In 1892, the Nelson Jubilee Celebration featured an official week-long programme with church services, sports, concerts, a ball and a grand display of fireworks. On Tuesday 2 February 1892, a perfect day with a splendid spring tide, bright sun and moderate breeze, dawned for the Nelson Regatta. The newspaper reported that “at about noon when the first and third class open boats and second class yacht races were all on at the same time, the harbour presented a very pretty sight, with the 20 contestants dotted about.”5

Also taking part in the 1892 regatta, was a totara dugout which had been made in the Aniseed Valley and hauled over to the Waimea Inlet five years earlier. It was owned by four local lads who used it around Rabbit Island, with its longest voyage being to Port Nelson for the Jubilee. Remains of the dugout are on display at The Nelson Provincial Museum in Hardy Street.

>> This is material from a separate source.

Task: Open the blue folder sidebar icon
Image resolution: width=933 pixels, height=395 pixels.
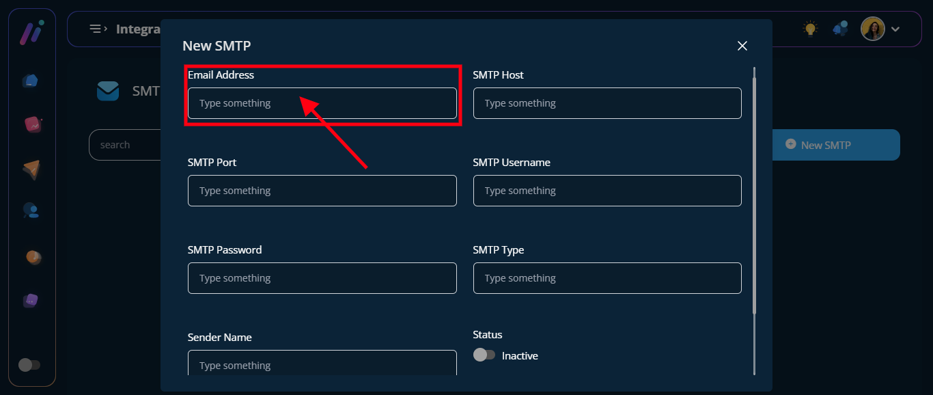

The 1895 regatta was held in January and described as being very successful with the Nelson Evening Mail reporting that the Nelson Rowing Club won four out of five races. “The weather on Jan 1st  interfered with the attendance of the public at tbe Regatta, but considering tbe unpleasant rainy day it is surprising that it was so well patronised."6

As the 19th century closed, there was less of the friendly, family feeling shared in the earliest days of settlement, but, no doubt, Nelson Anniversary Day was still an opportunity for people to take a break from their labours, dress up in their finery and enjoy a day of fun with fellow Nelsonians.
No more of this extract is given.